Read: John 8:1-11
The character of Javert in “Les Miserables” is a cold and pitiless police inspector, bent on bringing the fugitive Jean Valjean to justice. If you’re not familiar with the story, Javert is not what you would typically call a “corrupt cop”. He stringently adheres to the letter of the law. Caught between Javert and the law is the character of Jean Valjean, a man who is guilty of breaking parole after nineteen years but has since come to repentance and a new, honest life. Despite this, Jevert still hunts him down without sympathy, bent on seeing ‘justice’ done.
We love to hate Javert for his cruel application of the law, but his most troubling quality is how convinced he is that he is in the right. Javert is a corrupt cop, but not corrupt in the sense of using his authority to get away with crime. He’s corrupt in the sense that he uses the law to fuel his personal vendetta against Valjean. [NGR2] Similarly, we love to hate the pharisees, but let’s not confuse a hatred for the pharisees with a hatred for the Law. You may be surprised just how easy it is to think like a pharisee.
In John 8:1-11, there’s an often-overlooked tug of war going on between Jesus and the religious leaders of His day. It’s easy to caricature the story of the woman caught in adultery as a case of forgiveness versus the Law; but we know that God Himself gave them the Law of Moses, so it mustn’t be villainized. But if so, does this mean the pharisees were right and Jesus, God in the flesh, actually contradicted His own Law? Not exactly.

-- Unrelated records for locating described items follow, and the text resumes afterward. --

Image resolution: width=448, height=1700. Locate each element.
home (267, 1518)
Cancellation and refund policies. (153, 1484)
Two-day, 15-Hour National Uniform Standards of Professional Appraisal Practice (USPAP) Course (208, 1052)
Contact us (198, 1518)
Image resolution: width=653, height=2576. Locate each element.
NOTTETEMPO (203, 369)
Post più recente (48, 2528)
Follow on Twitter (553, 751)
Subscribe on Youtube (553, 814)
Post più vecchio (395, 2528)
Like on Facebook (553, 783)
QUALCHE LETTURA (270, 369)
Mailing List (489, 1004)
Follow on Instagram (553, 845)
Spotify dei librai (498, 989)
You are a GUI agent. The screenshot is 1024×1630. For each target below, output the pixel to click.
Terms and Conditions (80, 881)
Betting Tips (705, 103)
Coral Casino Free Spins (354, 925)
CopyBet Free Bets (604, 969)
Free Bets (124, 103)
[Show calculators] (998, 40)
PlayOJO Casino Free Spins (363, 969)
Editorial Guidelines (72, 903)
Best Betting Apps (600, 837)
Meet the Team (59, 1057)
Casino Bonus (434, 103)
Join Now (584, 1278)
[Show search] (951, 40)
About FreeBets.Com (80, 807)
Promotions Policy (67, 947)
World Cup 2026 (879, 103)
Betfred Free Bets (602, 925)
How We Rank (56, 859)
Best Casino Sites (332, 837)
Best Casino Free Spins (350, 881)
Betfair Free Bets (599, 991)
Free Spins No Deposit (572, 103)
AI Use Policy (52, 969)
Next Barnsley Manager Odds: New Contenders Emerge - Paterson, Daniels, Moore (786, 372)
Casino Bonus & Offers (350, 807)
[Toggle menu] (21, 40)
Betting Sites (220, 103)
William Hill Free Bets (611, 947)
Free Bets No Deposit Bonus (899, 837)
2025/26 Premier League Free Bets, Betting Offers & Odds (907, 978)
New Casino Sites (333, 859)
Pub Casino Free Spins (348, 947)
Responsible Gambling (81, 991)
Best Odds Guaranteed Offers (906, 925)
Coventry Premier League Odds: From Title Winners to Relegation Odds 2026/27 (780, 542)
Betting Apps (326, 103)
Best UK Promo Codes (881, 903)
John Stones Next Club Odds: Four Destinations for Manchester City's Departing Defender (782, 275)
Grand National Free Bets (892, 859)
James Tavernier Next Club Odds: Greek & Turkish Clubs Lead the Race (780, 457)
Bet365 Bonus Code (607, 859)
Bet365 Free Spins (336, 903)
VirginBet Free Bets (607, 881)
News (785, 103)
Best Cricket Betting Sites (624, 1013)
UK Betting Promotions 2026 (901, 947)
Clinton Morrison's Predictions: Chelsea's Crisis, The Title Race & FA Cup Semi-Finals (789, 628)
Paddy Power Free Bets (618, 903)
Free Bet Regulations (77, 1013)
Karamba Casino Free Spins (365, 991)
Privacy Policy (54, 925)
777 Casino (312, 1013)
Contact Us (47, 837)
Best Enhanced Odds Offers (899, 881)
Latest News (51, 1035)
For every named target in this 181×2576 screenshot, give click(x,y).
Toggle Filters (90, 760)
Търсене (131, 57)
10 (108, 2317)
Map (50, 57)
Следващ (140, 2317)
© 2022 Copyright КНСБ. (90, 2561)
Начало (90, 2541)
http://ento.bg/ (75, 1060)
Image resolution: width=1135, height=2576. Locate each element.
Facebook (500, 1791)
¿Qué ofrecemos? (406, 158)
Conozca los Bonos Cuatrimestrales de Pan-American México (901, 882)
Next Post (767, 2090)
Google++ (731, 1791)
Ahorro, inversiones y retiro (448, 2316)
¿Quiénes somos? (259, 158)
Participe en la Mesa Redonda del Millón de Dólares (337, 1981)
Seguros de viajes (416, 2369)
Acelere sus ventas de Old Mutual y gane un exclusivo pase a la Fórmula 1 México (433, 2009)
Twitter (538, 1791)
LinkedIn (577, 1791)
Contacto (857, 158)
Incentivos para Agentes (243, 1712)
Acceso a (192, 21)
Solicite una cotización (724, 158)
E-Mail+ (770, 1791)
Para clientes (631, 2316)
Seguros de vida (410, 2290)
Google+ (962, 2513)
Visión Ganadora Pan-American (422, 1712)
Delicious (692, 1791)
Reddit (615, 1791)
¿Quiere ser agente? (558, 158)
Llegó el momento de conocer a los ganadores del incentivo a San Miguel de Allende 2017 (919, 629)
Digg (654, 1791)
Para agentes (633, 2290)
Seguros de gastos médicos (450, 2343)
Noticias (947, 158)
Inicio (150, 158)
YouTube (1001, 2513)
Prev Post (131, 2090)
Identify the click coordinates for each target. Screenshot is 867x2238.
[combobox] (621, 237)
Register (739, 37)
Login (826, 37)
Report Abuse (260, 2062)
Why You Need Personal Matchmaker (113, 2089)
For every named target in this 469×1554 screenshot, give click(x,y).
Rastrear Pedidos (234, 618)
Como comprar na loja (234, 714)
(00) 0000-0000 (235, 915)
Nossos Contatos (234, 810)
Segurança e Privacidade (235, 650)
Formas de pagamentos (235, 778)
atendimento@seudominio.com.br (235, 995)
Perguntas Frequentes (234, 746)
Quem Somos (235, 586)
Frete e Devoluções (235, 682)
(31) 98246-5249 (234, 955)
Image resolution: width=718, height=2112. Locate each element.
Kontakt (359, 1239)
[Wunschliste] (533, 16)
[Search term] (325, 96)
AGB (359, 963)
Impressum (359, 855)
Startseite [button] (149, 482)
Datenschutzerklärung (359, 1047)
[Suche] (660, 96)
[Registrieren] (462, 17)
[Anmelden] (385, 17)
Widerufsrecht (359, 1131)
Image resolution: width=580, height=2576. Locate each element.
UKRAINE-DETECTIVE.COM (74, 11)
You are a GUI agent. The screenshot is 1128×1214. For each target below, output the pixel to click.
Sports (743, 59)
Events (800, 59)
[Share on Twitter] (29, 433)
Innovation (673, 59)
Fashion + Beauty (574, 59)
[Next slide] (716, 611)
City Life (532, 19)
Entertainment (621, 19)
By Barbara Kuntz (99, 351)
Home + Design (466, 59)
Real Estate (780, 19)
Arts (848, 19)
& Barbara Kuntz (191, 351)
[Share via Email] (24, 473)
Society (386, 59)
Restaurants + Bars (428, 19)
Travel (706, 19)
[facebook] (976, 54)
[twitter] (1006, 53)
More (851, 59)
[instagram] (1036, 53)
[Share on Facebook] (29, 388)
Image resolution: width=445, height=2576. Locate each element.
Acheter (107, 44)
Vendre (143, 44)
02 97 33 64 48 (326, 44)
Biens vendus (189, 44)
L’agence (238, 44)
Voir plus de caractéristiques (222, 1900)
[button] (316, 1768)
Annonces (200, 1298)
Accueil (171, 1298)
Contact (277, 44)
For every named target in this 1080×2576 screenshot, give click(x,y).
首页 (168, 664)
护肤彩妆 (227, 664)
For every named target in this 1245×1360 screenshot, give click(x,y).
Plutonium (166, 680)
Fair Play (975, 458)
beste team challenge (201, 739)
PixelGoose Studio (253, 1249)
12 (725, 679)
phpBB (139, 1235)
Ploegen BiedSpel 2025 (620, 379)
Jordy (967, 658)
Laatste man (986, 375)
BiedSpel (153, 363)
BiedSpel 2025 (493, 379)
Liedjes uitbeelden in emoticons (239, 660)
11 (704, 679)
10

The battle-lines in John 8 are not drawn simply between Law and forgiveness, but between the Kingdom of God and the kingdom of mankind. [NGR4] The kingdom of man, which the pharisees had built, weaponized God’s Law for their personal use, when it had been given to bring about life. They did not see the Law as God’s plan to redeem humanity, instead they saw it like Javert did, as a tool they could use to manipulate and trap those they disagreed with. Since we don’t see the man who was also caught in adultery, odds are they would have normally turned a blind eye to this sort of thing. But on this occasion, they saw their chance to use the Law against Jesus and they took it without question.
On the other hand, there’s Jesus, the crowning climax of the Law (Mat. 5:17), stepping in to obey the will of God, not merely the letter of the Law. He did not engage them in a debate, nor try to argue semantics, instead He addressed their heart, “Let him who is without sin among you be the first to throw a stone”. He overlooked all their scheming and double-talk and saw this lost and humiliated woman as a way to illustrate what the Kingdom of God was really like.
The mindset of a Jevert or a pharisee is frighteningly easy to fall into. You can quote Scripture, you can profess faith, you can write whole systematic theologies, but if you think these are tools to leverage your own agenda, you’ve completely missed the point. The point is to advance God’s agenda, to be an agent of redemption, to let God’s Kingdom be on earth as it is in heaven, to know Jesus, and this by following Him. Ask yourself, do you prefer to use the bible as a trump-card for debates rather than looking in it for what pleases God. Is your ultimate goal to please God and do His will, or to advance your kingdom with a stamp of biblical approval? Take some to time to meditate on what you think it is that God loves in this passage, and pray that God would build up in you the kind of heart that would love like Jesus loved this stranger.